Before I more closely studied the following error message...

ERROR: 
Traceback (most recent call last):
  File "polarize.py", line 13, in <module>
    output = img.binarize(val).invert()
  File "/usr/local/lib/python2.7/dist-packages/SimpleCV/ImageClass.py", line 3045, in invert
return -self
  File "/usr/local/lib/python2.7/dist-packages/SimpleCV/ImageClass.py", line 4729, in __neg__
return Image(newbitmap, colorSpace=self._colorSpace)
  File "/usr/local/lib/python2.7/dist-packages/SimpleCV/ImageClass.py", line 1035, in __init__
    self._bitmap = cv.CreateImage(cv.GetSize(source), source.depth, 3)
error: Failed to allocate 614794416 bytes

I hadn't thought to convert the bytes figure there into megabytes. Well, turns out its something like 500MB.

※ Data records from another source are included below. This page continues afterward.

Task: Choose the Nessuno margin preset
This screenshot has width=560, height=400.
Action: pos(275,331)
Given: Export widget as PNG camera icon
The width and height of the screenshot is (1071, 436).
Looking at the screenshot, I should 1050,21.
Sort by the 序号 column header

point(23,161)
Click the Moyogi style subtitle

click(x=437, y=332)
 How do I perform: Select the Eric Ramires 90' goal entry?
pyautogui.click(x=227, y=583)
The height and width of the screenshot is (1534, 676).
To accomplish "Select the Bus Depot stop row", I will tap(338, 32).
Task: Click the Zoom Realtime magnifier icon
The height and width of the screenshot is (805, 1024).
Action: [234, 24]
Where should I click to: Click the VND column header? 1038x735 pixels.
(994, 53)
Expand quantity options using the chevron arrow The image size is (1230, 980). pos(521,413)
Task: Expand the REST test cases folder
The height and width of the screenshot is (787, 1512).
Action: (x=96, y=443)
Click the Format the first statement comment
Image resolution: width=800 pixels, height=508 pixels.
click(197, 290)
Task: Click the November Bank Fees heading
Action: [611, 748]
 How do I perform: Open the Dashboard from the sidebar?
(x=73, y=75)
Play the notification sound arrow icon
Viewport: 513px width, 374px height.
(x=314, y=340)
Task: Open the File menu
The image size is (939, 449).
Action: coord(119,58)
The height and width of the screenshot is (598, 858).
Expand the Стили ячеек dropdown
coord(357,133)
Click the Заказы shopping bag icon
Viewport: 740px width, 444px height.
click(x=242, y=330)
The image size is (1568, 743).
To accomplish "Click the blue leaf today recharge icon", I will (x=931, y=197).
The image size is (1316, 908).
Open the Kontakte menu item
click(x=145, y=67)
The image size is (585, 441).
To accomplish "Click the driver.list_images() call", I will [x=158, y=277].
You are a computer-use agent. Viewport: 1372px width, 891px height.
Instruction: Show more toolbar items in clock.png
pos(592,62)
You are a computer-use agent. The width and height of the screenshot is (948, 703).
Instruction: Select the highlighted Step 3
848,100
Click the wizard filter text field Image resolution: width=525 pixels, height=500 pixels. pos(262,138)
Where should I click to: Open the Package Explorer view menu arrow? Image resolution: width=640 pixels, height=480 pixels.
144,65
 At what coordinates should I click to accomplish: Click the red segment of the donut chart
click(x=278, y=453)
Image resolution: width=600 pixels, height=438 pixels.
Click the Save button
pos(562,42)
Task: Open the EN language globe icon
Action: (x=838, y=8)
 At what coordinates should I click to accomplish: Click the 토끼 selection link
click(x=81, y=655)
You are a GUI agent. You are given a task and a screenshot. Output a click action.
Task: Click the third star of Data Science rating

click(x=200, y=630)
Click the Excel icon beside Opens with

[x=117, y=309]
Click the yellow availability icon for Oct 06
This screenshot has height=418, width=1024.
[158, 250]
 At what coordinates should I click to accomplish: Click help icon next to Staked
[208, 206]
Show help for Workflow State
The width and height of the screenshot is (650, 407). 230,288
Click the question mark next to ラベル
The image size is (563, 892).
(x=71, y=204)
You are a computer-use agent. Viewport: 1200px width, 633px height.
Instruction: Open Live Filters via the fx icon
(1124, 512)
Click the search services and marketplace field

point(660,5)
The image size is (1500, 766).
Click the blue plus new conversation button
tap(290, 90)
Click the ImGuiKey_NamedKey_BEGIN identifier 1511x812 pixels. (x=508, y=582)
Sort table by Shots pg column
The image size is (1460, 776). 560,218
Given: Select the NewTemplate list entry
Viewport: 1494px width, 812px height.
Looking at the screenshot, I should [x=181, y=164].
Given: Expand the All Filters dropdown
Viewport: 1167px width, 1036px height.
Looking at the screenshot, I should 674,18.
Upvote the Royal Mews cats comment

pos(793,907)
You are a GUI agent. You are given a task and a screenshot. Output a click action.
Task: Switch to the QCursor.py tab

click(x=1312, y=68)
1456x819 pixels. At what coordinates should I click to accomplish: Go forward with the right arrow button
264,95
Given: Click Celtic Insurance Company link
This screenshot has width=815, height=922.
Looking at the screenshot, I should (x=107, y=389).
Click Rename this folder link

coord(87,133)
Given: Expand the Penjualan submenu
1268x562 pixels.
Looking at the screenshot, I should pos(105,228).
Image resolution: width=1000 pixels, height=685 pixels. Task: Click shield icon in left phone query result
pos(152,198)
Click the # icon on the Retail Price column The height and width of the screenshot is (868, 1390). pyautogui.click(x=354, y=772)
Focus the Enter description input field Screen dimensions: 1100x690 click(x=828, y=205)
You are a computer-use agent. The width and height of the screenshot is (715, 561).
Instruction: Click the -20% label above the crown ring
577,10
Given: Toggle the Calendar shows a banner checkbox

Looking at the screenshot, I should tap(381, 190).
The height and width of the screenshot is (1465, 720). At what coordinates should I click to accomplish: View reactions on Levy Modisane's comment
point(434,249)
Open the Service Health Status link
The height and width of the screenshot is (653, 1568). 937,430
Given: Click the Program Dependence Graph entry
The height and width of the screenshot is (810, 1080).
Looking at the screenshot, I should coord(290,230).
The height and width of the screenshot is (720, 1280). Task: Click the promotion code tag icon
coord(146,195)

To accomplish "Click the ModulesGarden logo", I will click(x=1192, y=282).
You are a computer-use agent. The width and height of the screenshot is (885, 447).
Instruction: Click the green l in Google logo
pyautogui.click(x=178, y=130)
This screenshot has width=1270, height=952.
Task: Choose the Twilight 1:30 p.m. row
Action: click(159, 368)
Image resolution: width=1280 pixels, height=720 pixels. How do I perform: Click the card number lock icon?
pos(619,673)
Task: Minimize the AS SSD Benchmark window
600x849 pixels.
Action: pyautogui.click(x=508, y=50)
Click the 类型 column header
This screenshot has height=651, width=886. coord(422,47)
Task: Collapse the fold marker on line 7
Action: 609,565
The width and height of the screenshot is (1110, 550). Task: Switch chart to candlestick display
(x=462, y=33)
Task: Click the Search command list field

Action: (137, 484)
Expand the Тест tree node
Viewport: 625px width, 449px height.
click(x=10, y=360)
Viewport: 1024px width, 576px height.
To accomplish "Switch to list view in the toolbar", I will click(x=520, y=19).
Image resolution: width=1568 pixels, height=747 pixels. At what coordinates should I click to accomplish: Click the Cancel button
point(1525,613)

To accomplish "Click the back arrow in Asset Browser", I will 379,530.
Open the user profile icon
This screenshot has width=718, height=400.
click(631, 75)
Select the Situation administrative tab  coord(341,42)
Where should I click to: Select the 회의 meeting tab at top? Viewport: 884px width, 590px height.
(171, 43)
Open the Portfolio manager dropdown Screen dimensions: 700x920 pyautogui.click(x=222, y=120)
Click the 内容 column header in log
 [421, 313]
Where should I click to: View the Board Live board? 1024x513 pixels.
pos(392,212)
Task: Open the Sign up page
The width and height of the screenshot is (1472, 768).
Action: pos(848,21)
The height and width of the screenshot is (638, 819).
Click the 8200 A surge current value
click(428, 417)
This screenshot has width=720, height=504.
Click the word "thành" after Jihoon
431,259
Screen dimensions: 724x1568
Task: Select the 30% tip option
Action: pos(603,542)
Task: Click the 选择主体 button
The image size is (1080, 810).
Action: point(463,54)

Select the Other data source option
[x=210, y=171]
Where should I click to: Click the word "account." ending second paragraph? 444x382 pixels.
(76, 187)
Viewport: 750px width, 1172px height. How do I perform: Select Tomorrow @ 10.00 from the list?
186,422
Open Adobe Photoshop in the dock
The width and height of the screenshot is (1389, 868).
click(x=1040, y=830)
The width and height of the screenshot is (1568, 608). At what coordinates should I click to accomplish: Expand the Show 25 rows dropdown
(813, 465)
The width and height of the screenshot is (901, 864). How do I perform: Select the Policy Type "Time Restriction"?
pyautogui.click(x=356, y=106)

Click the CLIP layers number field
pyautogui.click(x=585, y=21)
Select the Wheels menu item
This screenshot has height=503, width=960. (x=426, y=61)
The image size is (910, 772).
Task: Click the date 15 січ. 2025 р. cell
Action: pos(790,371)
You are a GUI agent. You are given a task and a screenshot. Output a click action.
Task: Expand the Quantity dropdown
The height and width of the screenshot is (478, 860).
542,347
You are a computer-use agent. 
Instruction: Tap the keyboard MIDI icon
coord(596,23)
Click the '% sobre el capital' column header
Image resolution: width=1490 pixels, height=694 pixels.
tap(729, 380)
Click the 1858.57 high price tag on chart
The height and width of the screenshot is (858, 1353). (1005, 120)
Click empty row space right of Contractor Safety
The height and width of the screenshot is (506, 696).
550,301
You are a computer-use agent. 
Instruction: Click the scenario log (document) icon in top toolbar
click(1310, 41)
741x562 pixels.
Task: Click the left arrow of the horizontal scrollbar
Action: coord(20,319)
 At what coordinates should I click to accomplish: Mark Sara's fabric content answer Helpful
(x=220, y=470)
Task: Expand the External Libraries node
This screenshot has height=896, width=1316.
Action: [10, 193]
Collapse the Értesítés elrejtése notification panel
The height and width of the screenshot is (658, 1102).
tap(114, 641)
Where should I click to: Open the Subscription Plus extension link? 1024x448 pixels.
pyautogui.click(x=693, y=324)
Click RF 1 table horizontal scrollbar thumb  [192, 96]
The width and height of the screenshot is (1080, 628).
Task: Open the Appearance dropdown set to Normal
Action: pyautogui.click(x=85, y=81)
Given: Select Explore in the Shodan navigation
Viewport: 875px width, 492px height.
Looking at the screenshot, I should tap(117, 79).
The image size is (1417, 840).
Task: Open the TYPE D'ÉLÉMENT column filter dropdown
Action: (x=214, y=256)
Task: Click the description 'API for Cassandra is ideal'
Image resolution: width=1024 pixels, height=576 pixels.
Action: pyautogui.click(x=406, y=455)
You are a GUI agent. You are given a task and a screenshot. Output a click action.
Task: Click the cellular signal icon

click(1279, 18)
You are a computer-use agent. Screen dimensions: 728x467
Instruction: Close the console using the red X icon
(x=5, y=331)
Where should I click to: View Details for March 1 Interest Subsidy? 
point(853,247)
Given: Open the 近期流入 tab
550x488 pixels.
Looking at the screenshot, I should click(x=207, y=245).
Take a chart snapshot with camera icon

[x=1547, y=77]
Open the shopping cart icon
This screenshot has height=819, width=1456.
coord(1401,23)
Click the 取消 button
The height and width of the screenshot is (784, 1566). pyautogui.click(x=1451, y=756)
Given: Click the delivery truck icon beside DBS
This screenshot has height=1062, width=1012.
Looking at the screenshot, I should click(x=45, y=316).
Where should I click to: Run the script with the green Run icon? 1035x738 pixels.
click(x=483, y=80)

I've now allocated well over 8GB of memory (16GB Macbook) to this VirtualBox and obviously that does not aide me anymore here.

I need more "room" for Python.

By the way, the file being loaded in is a 9MB PNG file which balloons into about 80MB when expanded as a png, and fully balloons to something like 800mb when it becomes an uncompressed TIFF bitmap. However, in this case, it looks like the full extent of the memory requirements (~500MB) are a bit less than that. I would like to allocate 2-3GB to Python if it needs it.

"How does my OS allocate memory to processes" is not really a programming question, but what the heck.

Ubuntu being a modern operating system, you don't have to give Python more memory. It will use the most room the OS will give it. Since you've allocated 8 GB to the VM, the OS has plenty of RAM to hand out.

I'm assuming you have 32-bit Python. On 32-bit Ubuntu you're limited to 3 GB. On 64-bit Ubuntu (still running 32-bit Python) you have nearly 4 GB. However, the hard limit for a 32-bit process is 4 GB. There just aren't any more addresses than that in 32 bits.

My expectation is that you are indeed hitting this 3 GB or 4 GB limit because something (your script or your library) is holding on to a reference to images after you no longer need them. It would only take three or four images remaining resident in memory to leave you unable to create any more. Without knowing more details about your actual program it's hard to suggest where the problem could lie.

A brute-force approach would be to convert to 64-bit Python running on 64-bit Ubuntu if you have 64-bit versions of any compiled libraries you are using.